Tele dentistry’s Role in the Future of Oral Healthcare: In the broader context, the discussion emphasizes the importance of teledentistry as a strategic tool for improving access to oral healthcare services. The COVID-19 pandemic serves as a catalyst for a paradigm shift in healthcare delivery, pushing providers to embrace innovative solutions.

Despite the challenges associated with risk management, internet disparities, HIPAA compliance, and reimbursement issues, the study underscores the need for continued efforts to integrate teledentistry into routine practice. The discussion suggests that understanding the complexities of this transition is crucial for shaping the future of oral healthcare delivery, particularly in a landscape where the persistence of COVID-19 as an endemic virus remains a concern.

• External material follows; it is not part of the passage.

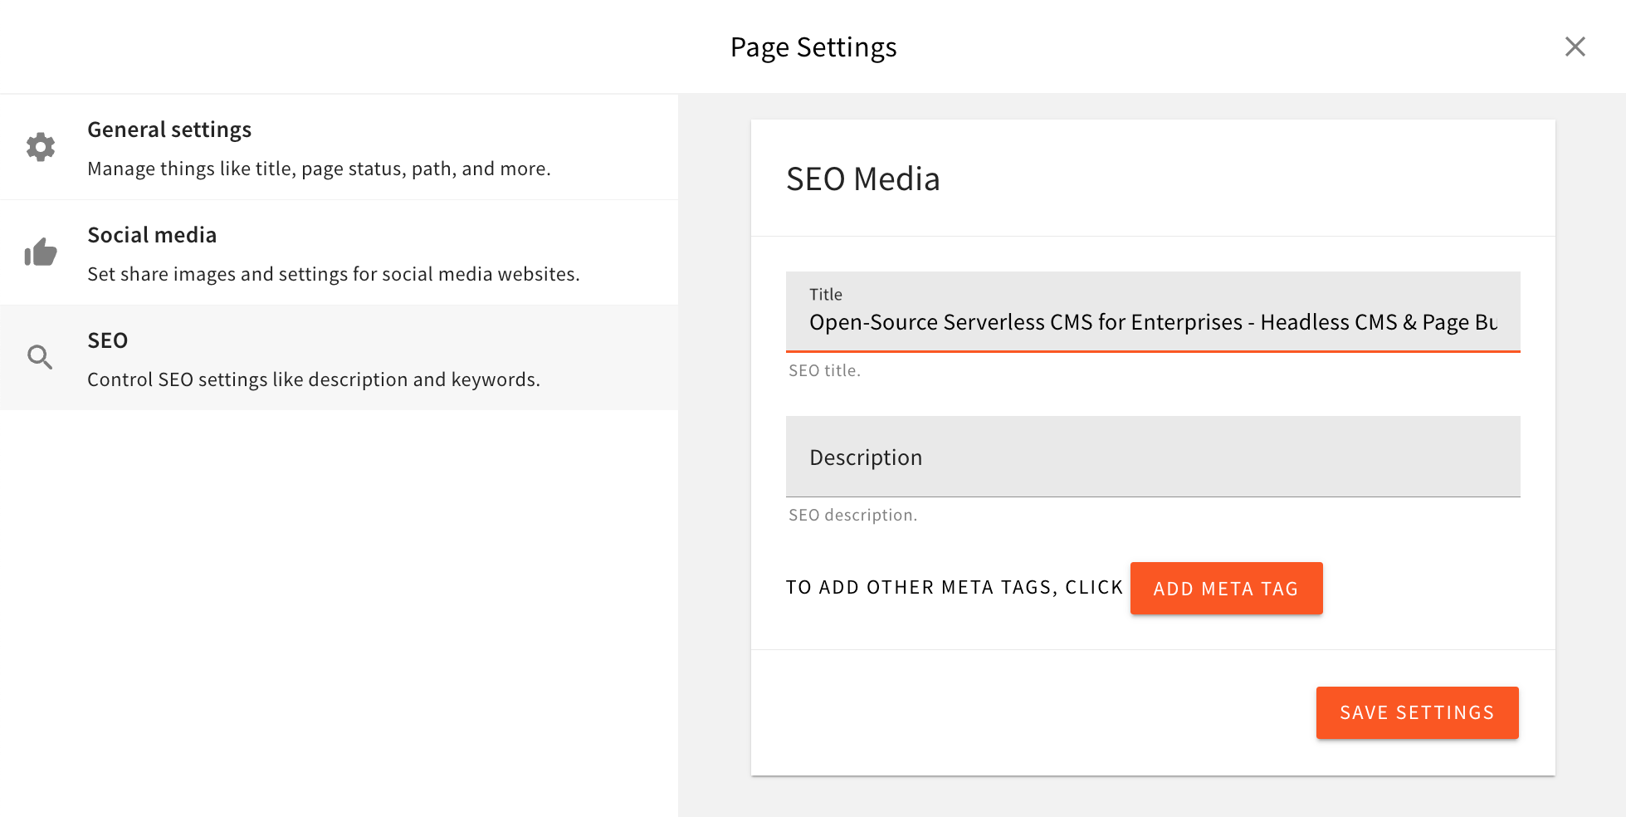Click the magnifying glass icon next to SEO

40,357
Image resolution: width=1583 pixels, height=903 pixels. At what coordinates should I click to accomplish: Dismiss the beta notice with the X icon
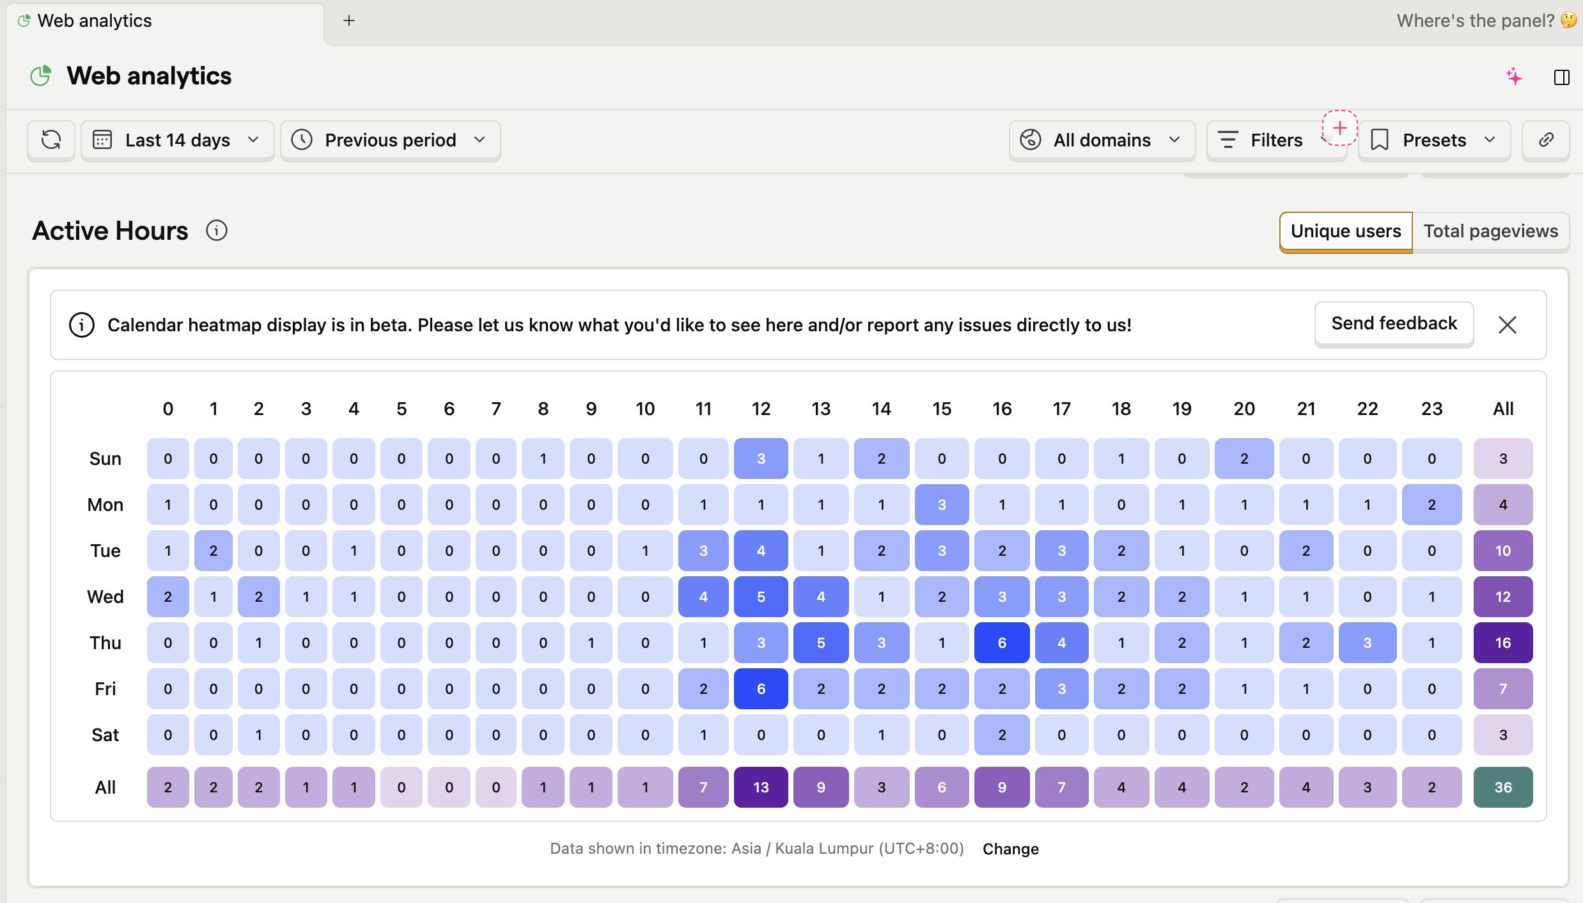pos(1507,325)
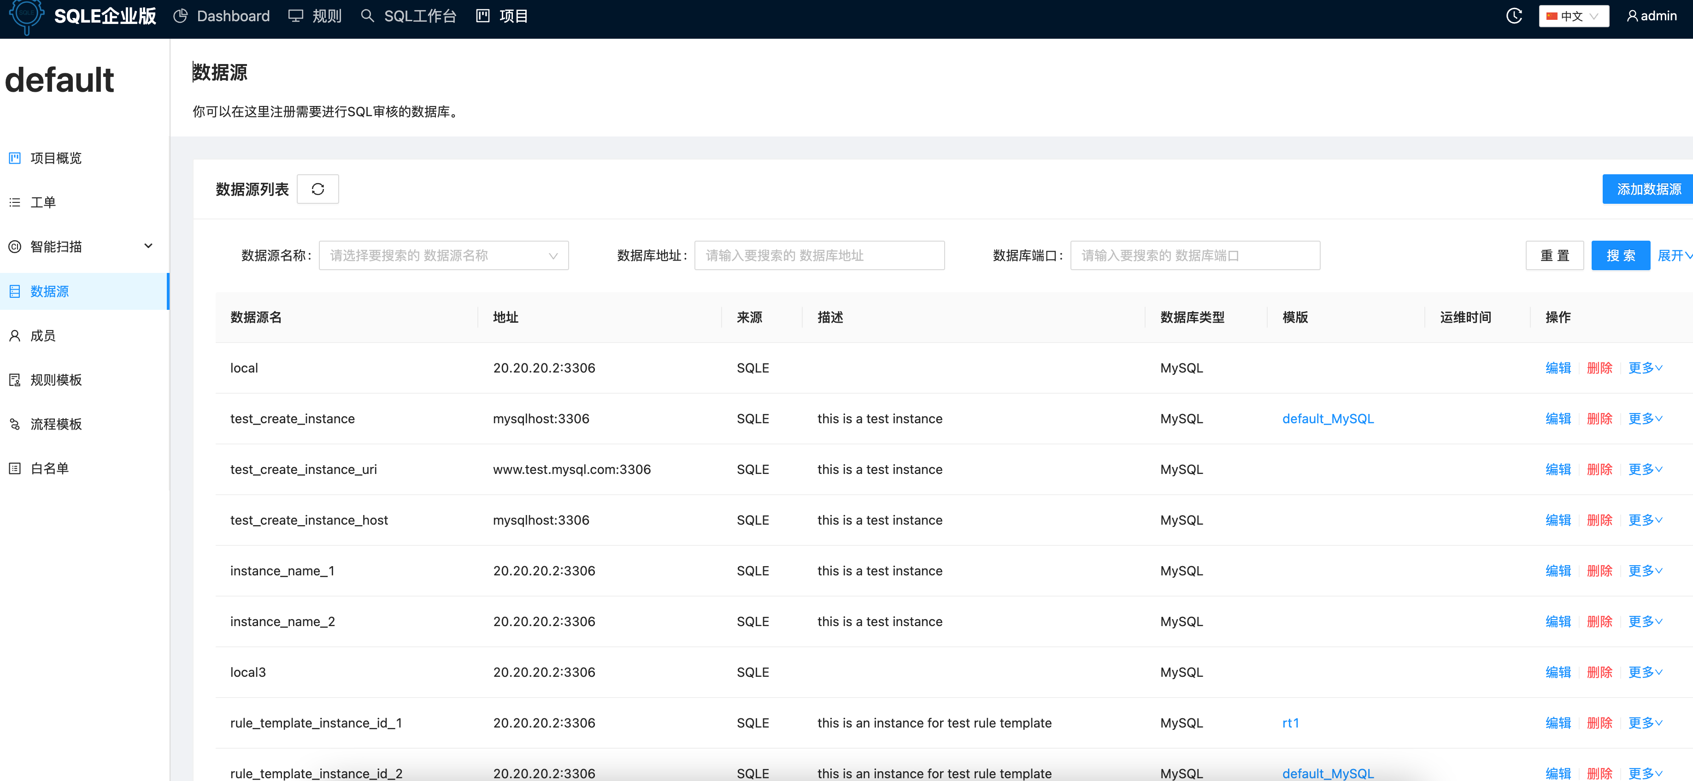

In conclusion, this research contributes valuable insights into the dynamics of telehealth adoption in dental specialty services during the COVID-19 pandemic. The findings highlight both the potential benefits and the existing challenges, with a call to action for collaborative advocacy to improve telehealth reimbursement and enhance access to oral healthcare.

Key Takeaways: Effective for services starting March 6, 2020 and for the duration of the COVID-19 Public Health Emergency, Medicare will make payment for Medicare telehealth services furnished to patients in broader circumstances.

These visits are considered the same as in-person visits and are paid at the same rate as regular, in-person visits.

Starting March 6, 2020 and for the duration of the COVID-19 Public Health Emergency, Medicare will make payment for professional services furnished to beneficiaries in all areas of the country in all settings.

While they must generally travel to or be located in certain types of originating sites such as a physician’s office, skilled nursing facility or hospital for the visit, effective for services starting March 6, 2020 and for the duration of the COVID-19 Public Health Emergency, Medicare will make payment for Medicare telehealth services furnished to beneficiaries in any healthcare facility and in their home.

The Medicare coinsurance and deductible would generally apply to these services. However, the HHS Office of Inspector General (OIG) is providing flexibility for healthcare providers to reduce or waive cost-sharing for telehealth visits paid by federal healthcare programs.

To the extent the 1135 waiver requires an established relationship, HHS will not conduct audits to ensure that such a prior relationship existed for claims submitted during this public health emergency.